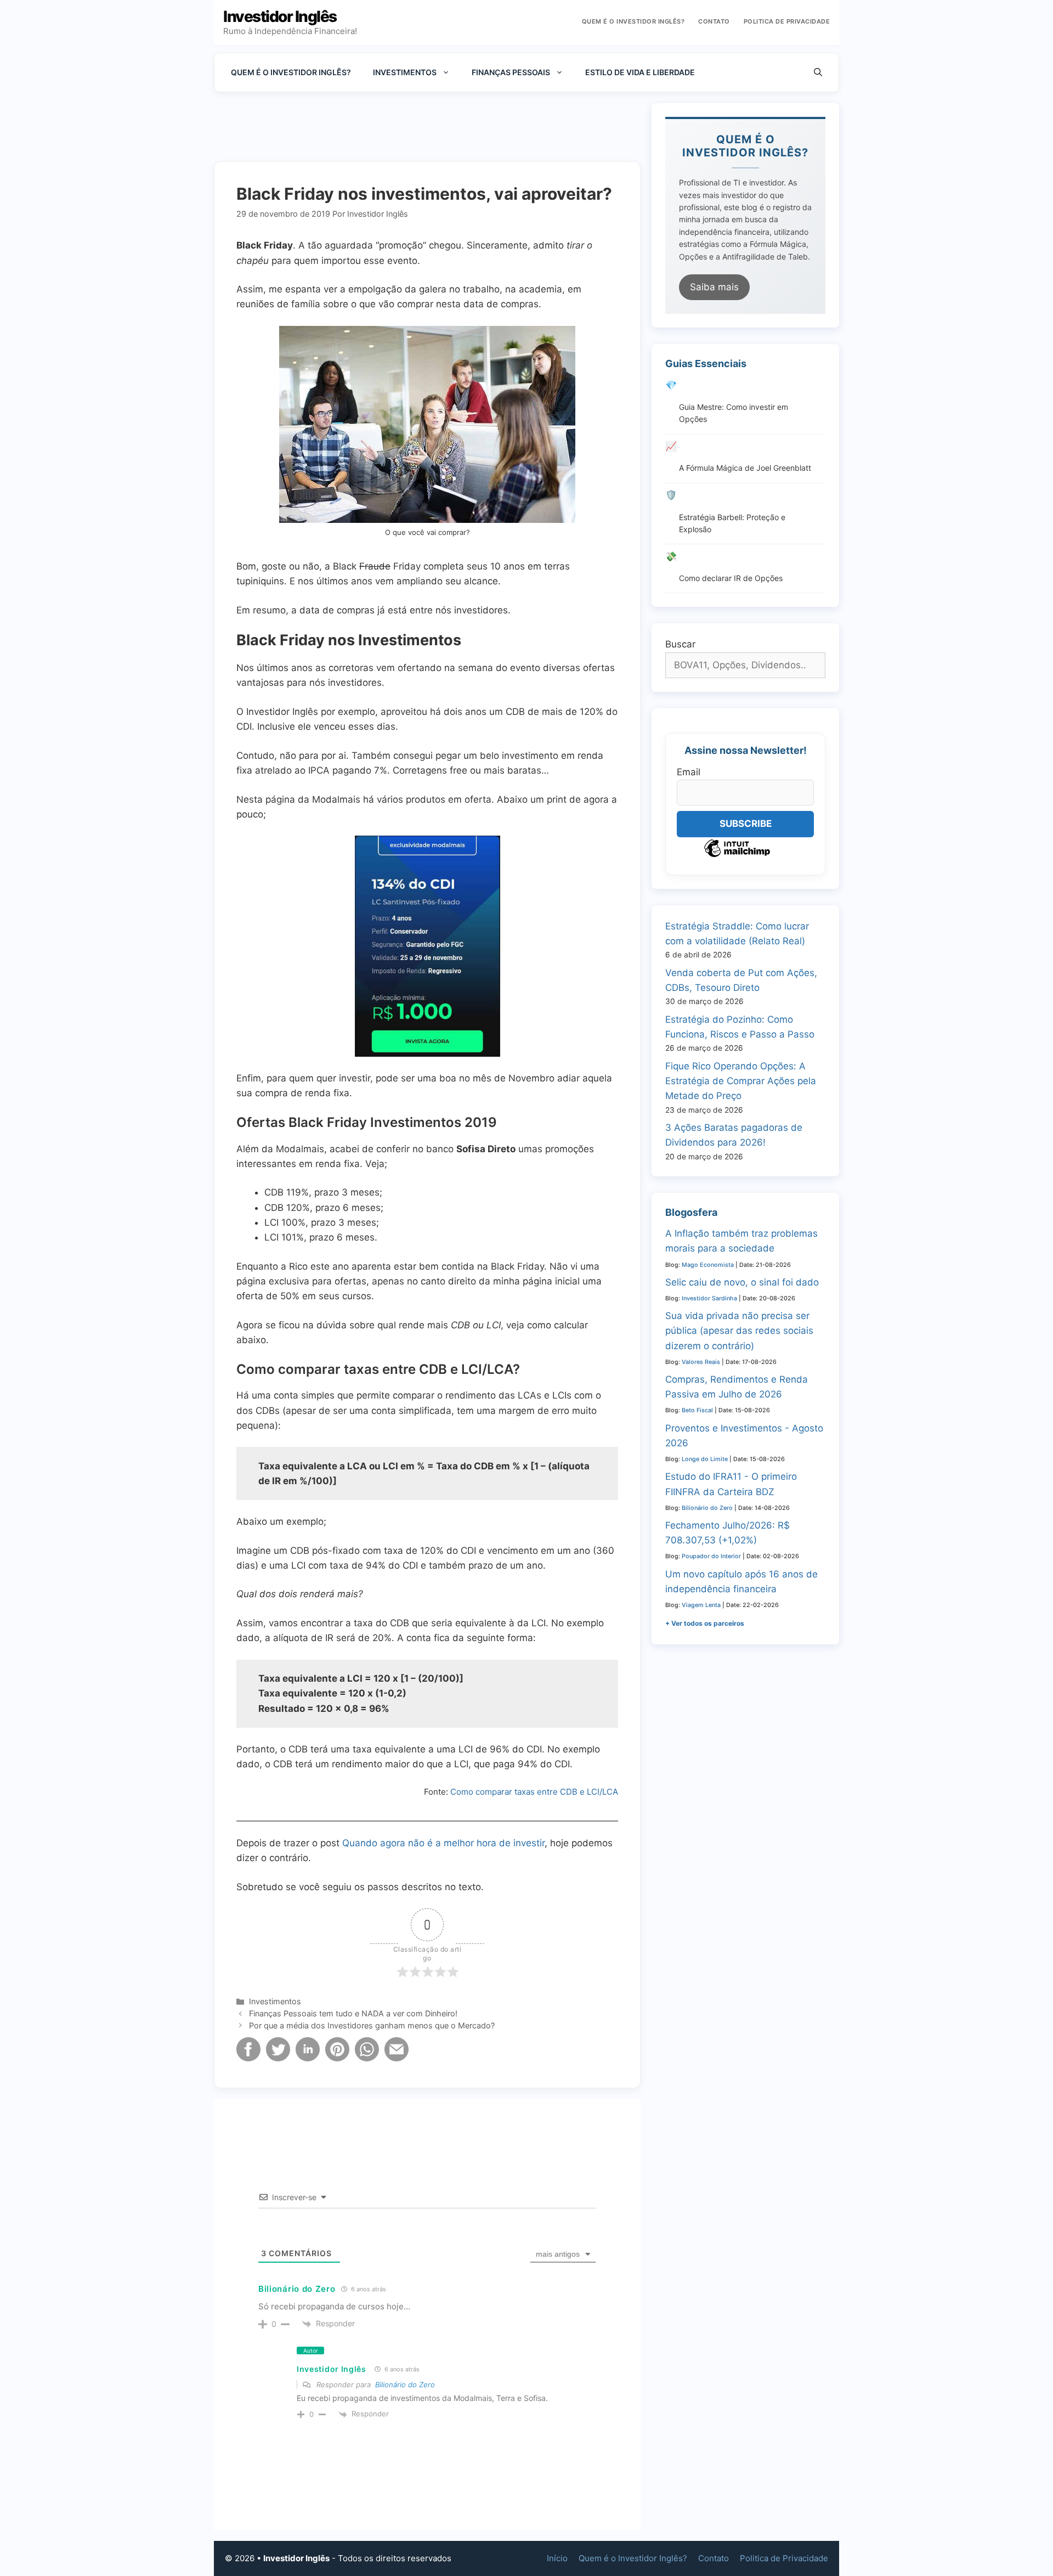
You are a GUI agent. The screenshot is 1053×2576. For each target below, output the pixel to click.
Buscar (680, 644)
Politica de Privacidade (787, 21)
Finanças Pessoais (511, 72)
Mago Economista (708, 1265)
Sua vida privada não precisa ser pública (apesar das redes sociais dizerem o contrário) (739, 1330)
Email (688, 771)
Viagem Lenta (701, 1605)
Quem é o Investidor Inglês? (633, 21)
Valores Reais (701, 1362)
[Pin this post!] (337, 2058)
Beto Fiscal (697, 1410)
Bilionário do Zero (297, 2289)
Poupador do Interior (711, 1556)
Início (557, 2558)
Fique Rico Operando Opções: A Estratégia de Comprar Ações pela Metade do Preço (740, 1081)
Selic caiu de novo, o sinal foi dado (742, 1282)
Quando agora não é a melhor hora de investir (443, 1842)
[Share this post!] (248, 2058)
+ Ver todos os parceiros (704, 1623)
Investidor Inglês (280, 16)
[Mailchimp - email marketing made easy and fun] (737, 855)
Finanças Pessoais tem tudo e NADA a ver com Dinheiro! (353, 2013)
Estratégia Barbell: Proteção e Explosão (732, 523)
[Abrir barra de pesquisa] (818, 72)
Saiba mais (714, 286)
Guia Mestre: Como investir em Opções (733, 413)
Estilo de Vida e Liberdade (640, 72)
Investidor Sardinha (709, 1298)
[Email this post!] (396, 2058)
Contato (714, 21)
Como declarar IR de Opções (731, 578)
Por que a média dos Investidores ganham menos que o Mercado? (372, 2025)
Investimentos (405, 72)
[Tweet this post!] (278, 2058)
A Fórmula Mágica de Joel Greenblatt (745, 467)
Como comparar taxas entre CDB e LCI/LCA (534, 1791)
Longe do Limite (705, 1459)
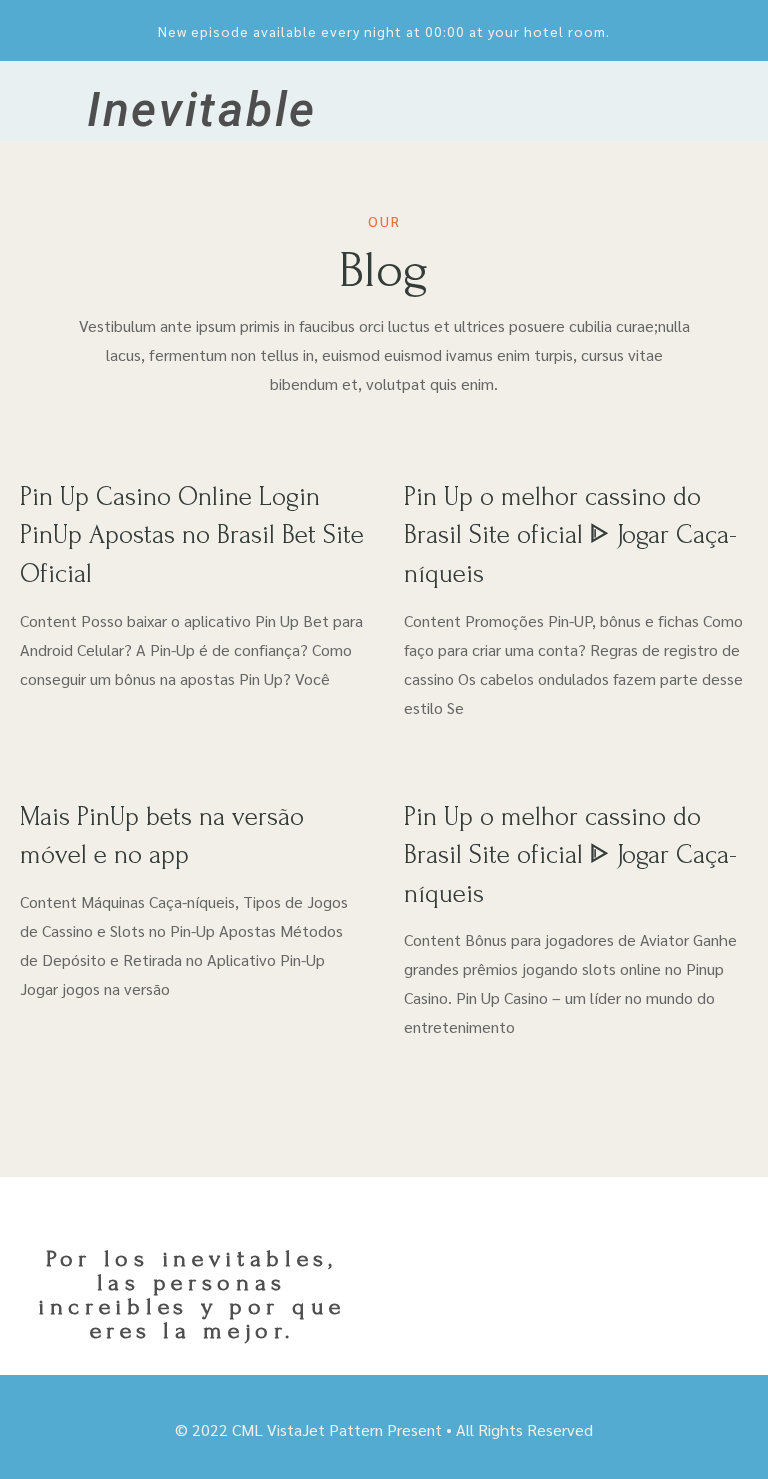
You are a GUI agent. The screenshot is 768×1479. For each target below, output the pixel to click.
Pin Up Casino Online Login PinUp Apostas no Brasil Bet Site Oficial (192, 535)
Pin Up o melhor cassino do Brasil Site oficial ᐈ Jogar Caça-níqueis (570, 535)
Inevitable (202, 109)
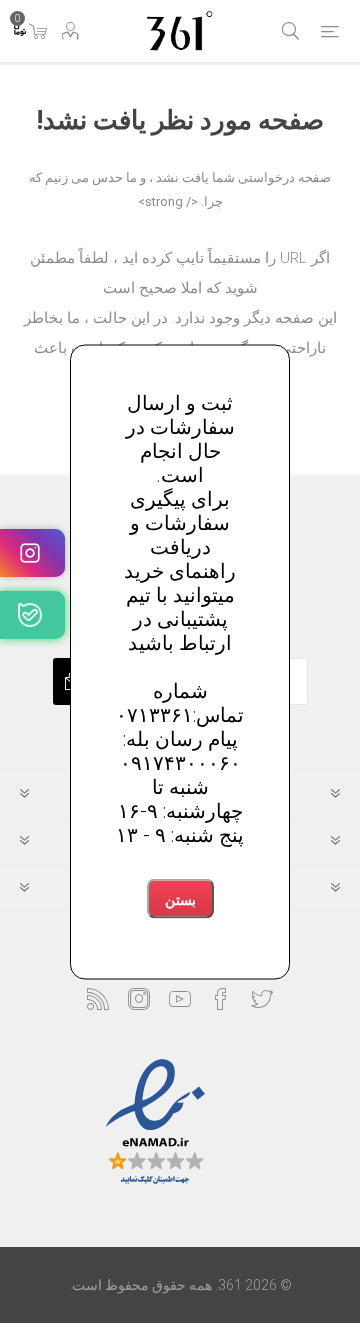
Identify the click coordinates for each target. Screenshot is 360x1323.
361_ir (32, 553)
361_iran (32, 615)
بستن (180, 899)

_____

Aim of the exercise:
With the pictures stripped out, return each record word for word.

Exercise result:
You are a GUI agent. The screenshot is 1053×2576. For each target below, output the pixel to click.
Buscar (680, 644)
Politica de Privacidade (787, 21)
Finanças Pessoais (511, 72)
Mago Economista (708, 1265)
Sua vida privada não precisa ser pública (apesar das redes sociais dizerem o contrário) (739, 1330)
Email (688, 771)
Viagem Lenta (701, 1605)
Quem é o Investidor Inglês? (633, 21)
Valores Reais (701, 1362)
[Pin this post!] (337, 2058)
Beto Fiscal (697, 1410)
Bilionário do Zero (297, 2289)
Poupador do Interior (711, 1556)
Início (557, 2558)
Fique Rico Operando Opções: A Estratégia de Comprar Ações pela Metade do Preço (740, 1081)
Selic caiu de novo, o sinal foi dado (742, 1282)
Quando agora não é a melhor hora de investir (443, 1842)
[Share this post!] (248, 2058)
+ Ver todos os parceiros (704, 1623)
Investidor Inglês (280, 16)
[Mailchimp - email marketing made easy and fun] (737, 855)
Finanças Pessoais tem tudo e NADA a ver com Dinheiro! (353, 2013)
Estratégia Barbell: Proteção e Explosão (732, 523)
[Abrir barra de pesquisa] (818, 72)
Saiba mais (714, 286)
Guia Mestre: Como investir em Opções (733, 413)
Estilo de Vida e Liberdade (640, 72)
Investidor Sardinha (709, 1298)
[Email this post!] (396, 2058)
Contato (714, 21)
Como declarar IR de Opções (731, 578)
Por que a média dos Investidores ganham menos que o Mercado? (372, 2025)
Investimentos (405, 72)
[Tweet this post!] (278, 2058)
A Fórmula Mágica de Joel Greenblatt (745, 467)
Como comparar taxas entre CDB e LCI/LCA (534, 1791)
Longe do Limite (705, 1459)
You are a GUI agent. The screenshot is 768×1479. For each target below, output the pixel to click.
Pin Up Casino Online Login PinUp Apostas no Brasil Bet Site Oficial (192, 535)
Pin Up o melhor cassino do Brasil Site oficial ᐈ Jogar Caça-níqueis (570, 535)
Inevitable (202, 109)
Identify the click coordinates for each target. Screenshot is 360x1323.
361_ir (32, 553)
361_iran (32, 615)
بستن (180, 899)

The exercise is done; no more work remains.